Richard Warner's wife was Elizabeth Gamble. She was an Irish girl too. They had a nice home near Holmesville with a huge japonica tree in the front yard. It stood so big out and glossy green tall with beautiful red flowers when I saw it in 1926 when I went down to visit one of Uncle Richard's daughters, Rosa, that married Monroe Reeves. That tree was planted back in 1856 or 1857. Great grandfather Peter Warner was supposed to have brought the japonicas over from Ireland. Uncle Richard was a carpenter and farmer. He had six children, Tomi Mary, Sarah, Jane, Rosa and Anna known as Nan.

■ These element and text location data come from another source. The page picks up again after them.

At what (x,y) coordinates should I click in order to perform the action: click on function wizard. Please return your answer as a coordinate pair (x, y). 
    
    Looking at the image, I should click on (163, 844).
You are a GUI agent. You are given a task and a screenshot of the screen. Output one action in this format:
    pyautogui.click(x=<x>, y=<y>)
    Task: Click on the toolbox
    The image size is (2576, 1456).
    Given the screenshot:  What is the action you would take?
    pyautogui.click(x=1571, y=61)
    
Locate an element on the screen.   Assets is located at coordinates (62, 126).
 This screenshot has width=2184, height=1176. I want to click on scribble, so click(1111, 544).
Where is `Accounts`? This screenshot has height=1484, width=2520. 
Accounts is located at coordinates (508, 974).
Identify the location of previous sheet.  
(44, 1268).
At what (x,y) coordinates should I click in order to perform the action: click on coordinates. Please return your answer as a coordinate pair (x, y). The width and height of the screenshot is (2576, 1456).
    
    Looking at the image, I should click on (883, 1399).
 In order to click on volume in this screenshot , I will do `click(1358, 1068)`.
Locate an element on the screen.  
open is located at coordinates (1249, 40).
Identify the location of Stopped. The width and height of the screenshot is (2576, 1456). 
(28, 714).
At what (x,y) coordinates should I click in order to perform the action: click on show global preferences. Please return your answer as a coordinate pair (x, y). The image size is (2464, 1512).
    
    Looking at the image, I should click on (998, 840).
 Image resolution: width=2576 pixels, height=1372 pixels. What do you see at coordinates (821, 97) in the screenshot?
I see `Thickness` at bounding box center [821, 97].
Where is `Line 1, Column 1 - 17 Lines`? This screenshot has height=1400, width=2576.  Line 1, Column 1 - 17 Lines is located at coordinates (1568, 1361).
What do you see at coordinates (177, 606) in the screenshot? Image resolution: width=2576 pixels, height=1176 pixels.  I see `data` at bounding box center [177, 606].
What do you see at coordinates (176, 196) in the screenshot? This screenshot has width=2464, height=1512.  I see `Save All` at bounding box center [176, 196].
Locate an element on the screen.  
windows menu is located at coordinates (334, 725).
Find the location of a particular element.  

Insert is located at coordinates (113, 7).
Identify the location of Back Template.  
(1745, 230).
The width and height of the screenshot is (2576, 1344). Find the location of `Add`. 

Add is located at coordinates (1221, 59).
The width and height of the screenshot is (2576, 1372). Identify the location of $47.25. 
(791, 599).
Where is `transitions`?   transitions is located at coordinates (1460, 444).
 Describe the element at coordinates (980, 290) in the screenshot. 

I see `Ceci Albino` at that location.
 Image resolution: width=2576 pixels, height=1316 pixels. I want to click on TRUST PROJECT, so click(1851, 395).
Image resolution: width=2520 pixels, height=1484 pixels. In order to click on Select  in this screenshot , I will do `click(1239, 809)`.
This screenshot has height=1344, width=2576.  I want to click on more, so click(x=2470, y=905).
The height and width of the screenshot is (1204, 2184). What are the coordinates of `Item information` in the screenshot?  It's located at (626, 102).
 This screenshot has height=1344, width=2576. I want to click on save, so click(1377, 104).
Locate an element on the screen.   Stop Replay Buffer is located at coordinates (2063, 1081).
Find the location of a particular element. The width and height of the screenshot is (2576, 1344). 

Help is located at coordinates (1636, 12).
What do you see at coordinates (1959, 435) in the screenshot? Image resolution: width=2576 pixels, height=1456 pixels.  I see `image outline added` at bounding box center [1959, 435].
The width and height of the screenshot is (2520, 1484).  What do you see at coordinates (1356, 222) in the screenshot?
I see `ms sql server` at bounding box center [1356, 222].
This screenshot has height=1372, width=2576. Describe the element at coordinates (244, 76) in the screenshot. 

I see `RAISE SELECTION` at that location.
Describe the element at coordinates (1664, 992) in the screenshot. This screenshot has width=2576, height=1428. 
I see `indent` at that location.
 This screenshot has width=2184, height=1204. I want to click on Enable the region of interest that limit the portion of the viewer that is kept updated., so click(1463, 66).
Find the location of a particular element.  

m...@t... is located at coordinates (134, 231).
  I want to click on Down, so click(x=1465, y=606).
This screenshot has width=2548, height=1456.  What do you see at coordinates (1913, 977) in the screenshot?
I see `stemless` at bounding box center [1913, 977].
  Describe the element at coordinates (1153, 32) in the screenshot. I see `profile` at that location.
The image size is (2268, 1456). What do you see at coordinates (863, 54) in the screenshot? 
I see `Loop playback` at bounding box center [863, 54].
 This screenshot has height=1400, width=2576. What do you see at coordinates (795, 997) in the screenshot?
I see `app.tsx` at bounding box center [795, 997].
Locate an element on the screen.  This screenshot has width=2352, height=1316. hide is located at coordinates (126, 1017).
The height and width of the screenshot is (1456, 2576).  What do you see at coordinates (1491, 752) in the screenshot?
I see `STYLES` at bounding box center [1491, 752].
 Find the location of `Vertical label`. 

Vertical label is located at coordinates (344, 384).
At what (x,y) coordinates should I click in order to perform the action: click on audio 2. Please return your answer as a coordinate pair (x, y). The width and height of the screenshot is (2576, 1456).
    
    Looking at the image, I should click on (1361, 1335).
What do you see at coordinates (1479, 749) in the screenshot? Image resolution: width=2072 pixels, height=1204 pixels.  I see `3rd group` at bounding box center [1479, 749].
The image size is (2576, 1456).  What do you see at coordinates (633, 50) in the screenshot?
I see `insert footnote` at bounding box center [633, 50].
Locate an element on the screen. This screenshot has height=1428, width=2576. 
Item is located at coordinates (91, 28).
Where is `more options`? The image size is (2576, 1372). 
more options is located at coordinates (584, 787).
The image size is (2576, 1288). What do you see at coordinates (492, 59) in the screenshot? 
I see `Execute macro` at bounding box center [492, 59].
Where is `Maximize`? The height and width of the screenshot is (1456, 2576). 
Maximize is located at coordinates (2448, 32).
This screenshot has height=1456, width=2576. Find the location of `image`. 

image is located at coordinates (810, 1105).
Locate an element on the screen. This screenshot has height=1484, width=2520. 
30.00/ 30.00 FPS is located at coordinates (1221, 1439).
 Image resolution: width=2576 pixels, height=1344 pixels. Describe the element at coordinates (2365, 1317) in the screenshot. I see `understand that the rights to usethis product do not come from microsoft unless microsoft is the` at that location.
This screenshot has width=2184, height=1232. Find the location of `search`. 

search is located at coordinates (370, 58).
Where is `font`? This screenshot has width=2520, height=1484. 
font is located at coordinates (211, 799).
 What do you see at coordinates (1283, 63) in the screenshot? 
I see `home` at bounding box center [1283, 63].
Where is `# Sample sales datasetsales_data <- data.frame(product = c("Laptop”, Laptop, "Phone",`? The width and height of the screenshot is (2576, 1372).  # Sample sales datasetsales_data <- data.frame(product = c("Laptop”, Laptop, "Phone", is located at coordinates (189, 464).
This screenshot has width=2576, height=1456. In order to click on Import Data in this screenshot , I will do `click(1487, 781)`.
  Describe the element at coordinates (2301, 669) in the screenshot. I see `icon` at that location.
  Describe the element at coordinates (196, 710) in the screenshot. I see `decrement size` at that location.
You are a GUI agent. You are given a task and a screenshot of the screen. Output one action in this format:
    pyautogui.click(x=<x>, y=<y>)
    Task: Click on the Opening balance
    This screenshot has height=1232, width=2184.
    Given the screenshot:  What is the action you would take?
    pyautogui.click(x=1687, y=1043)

Uncle John D. Warner was a schoolteacher and a carpenter. His wife was named Elizabeth that we called Aunt Lizzie. She was a daughter of Quinea Lewis. Her mother was Martha Speir. Aunt Lizzie was born in 1838 and first married Henry Ware. She had a daughter, Mattie Ware, and two sons, William and John Ware. Aunt Lizzie and Uncle John Daunt Warner had three daughters, Henrietta "Ettie", Alice that married a Marsalis and Sallie that married W. L. Caston. Ettie married Jim Alford from McComb. Warner Alford, Athletic Director-at Old Miss, is her grandson. Uncle John and Aunt Lizzie lived near McComb and had a beautiful homeplace.
Aunt Jane Warner never married. She died a few years after the family came to America. Molly married a Vight. In 1867 Grandmother Anna Delilah's sister, Sally Strickland that lived in Australia, came to America to be with her family too. Her husband, Joe Strickland, died in Australia and Sally came home to her father and family. She was a music teacher in Australia for many years. She did not have any children. She is buried in McComb's Hollywood Cemetery beside her brother John D. Warner. Her tombstone says that she was born in Cork, Ireland on March 10, 1826 and died in 1901.
As the years rolled on in 1876, Anna Delilah's oldest son, Henry Frederick
came to America with his new bride. Uncle Henry had stayed in Ireland to
finish school when his mother and two brothers had left for America in
1866. Afterwards he became a member of the Dublin police force.
It was while serving as a policeman that he met the beautiful Isabella
Haines, the daughter of a millionaire according to family lore. They
soon were married and eloped to America. Her family disowned her
for marrying a lowly policeman. There is a record of their having
arrived in New Orleans on the S.S. TEXAS on November 8, 1876. They
lived for awhile near the Warners in Pike county, but soon returned
to New Orleans where Uncle Henry got a job on the police force as
he had in Dublin. We have a good picture of Uncle Henry in his New
Orleans' policeman uniform. After working only a few years as a policeman
in New Orleans, Uncle Henry obtained a very good position with the Southern
Pacific Railroad in New Orleans and worked for them until he retired.
Four children were born to him and Aunt Issie; Nell, Charlie, Harry and
Frank.
About 1868, my sweet little grandmother, Anna Delilah, married again
to an Austrian named Sebastian Lasswitz. They moved to New Orleans
soon afterwards where two sons and a daughter were born to them.
The sons were Charlie and Anton. Rosa Mabel (her
photo appears to the left) was the daughter's name. Rosa
had a twin named Floranteen who died as a baby. After grandmother
married Sebastian Lasswitz, my father Frank Stanley went to live with his
Uncle John Warner and family. At that time Uncle John and Aunt Lizzie
had three daughters, Henrietta (Ettie), Alice, and Sallie. All those
girls were just like sisters to my father as he was growing up. In
the year of 1870 he decided to get out on his own and with the help of
Uncle John Warner, he bought an ox wagon and a yoke of oxen and traveled
out alone to make a life for himself. He even changed his name from
Francis Fredrick to Francis Edward, but was always known as Frank or F.
E. Stanley. All three of grandmother's sons had "Fredrick" as part
of their names - Henry Fredrick, Francis Fredrick and Fredrick William!
I don't ever remember grandmother giving an explanation for this strange
naming of her sons. Maybe Grandfather George Stanley's father was
named Fredrick. We do not know his name. After Papa Stanley
left Uncle John Warner's, he cane to Brookhaven, some twenty-five or thirty
miles north of McComb and began logging in the Red Star community northwest
of Brookhaven. For several years he worked very hard logging and in a few
years had bought 300 acres of land out on the road that goes out to where
the Mormon Church is now, out near New Hope Methodist Church.